DPHMs: Diffusion Parametric Head Models for Depth-based Tracking
Jiapeng Tang, Angela Dai, Yinyu Nie, Lev Markhasin, Justus Thies, Matthias Niessner
TL;DR
This paper tackles robust reconstruction and tracking of 3D head geometries from monocular depth sequences, a task made difficult by partial observations and sensor noise. It introduces Diffusion Parametric Head Models (DPHMs), which couple Neural Parametric Head Models (NPHMs) with diffusion-based priors to regularize identity and expression latents onto plausible manifolds during test-time optimization. The work presents novel components: a backward deformation-based expression space, a two-part latent diffusion model (identity and expression), and diffusion-based regularizers that improve temporal coherence and geometric plausibility. A new DPHM-Kinect dataset with challenging expressive motion is introduced, and extensive experiments show superior head geometry accuracy and more robust expression tracking compared to state-of-the-art methods, including ablation studies validating each design choice.
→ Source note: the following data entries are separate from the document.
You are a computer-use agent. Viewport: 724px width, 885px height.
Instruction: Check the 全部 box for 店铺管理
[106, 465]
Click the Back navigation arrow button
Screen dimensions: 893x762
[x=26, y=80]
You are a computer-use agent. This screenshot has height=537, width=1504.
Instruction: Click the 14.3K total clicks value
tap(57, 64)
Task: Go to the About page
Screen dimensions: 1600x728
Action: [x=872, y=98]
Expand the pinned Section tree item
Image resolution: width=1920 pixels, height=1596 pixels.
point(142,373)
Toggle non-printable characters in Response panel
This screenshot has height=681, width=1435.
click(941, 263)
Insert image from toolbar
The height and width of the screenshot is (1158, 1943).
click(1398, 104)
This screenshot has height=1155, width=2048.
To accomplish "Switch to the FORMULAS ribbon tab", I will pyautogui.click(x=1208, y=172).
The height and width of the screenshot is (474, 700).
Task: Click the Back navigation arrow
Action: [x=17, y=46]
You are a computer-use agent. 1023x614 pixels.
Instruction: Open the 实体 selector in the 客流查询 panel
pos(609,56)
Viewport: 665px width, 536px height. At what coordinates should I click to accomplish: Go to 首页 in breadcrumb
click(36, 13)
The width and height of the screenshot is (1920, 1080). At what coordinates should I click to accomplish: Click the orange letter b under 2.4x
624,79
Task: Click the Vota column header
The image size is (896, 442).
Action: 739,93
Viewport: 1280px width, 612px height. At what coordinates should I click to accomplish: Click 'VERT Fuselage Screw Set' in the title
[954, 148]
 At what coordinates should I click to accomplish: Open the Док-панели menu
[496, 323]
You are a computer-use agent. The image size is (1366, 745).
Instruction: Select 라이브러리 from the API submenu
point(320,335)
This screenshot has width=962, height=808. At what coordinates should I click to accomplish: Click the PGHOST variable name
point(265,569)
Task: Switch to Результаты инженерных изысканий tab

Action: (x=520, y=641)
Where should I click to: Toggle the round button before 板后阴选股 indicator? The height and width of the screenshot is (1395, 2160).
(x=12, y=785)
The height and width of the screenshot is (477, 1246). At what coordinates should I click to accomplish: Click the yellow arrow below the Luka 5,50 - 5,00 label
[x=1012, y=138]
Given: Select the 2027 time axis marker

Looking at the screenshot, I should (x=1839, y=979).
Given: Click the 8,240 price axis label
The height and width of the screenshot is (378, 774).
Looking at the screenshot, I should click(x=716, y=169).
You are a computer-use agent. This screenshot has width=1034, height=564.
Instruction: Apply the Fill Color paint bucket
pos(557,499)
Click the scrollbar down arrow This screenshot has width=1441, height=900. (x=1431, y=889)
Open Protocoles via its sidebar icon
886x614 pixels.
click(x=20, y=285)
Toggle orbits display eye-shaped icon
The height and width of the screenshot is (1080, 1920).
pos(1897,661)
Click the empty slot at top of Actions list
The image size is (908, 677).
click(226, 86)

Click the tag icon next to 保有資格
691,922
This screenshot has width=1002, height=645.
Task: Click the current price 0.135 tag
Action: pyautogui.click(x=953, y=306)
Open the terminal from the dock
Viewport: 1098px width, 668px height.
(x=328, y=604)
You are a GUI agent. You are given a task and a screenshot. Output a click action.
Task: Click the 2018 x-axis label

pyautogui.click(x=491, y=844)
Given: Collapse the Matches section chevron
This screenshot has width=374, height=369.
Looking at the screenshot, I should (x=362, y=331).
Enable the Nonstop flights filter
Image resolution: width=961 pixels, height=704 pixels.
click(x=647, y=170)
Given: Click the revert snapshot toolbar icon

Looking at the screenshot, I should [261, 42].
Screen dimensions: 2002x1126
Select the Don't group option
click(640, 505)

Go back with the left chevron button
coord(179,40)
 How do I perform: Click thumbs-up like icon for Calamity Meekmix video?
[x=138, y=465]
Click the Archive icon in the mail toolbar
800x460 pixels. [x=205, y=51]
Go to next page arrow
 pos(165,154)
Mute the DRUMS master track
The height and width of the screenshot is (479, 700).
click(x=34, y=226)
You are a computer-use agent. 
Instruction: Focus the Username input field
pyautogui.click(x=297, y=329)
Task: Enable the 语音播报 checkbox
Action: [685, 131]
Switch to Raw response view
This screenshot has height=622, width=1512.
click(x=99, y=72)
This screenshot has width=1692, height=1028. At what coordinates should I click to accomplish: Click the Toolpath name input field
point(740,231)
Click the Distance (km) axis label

The approach has practical impact for accessible, high-fidelity head avatars from consumer depth sensors, with potential benefits for AR/VR, telepresence, and digital twins.
Abstract
We introduce Diffusion Parametric Head Models (DPHMs), a generative model that enables robust volumetric head reconstruction and tracking from monocular depth sequences. While recent volumetric head models, such as NPHMs, can now excel in representing high-fidelity head geometries, tracking and reconstructing heads from real-world single-view depth sequences remains very challenging, as the fitting to partial and noisy observations is underconstrained. To tackle these challenges, we propose a latent diffusion-based prior to regularize volumetric head reconstruction and tracking. This prior-based regularizer effectively constrains the identity and expression codes to lie on the underlying latent manifold which represents plausible head shapes. To evaluate the effectiveness of the diffusion-based prior, we collect a dataset of monocular Kinect sequences consisting of various complex facial expression motions and rapid transitions. We compare our method to state-of-the-art tracking methods and demonstrate improved head identity reconstruction as well as robust expression tracking.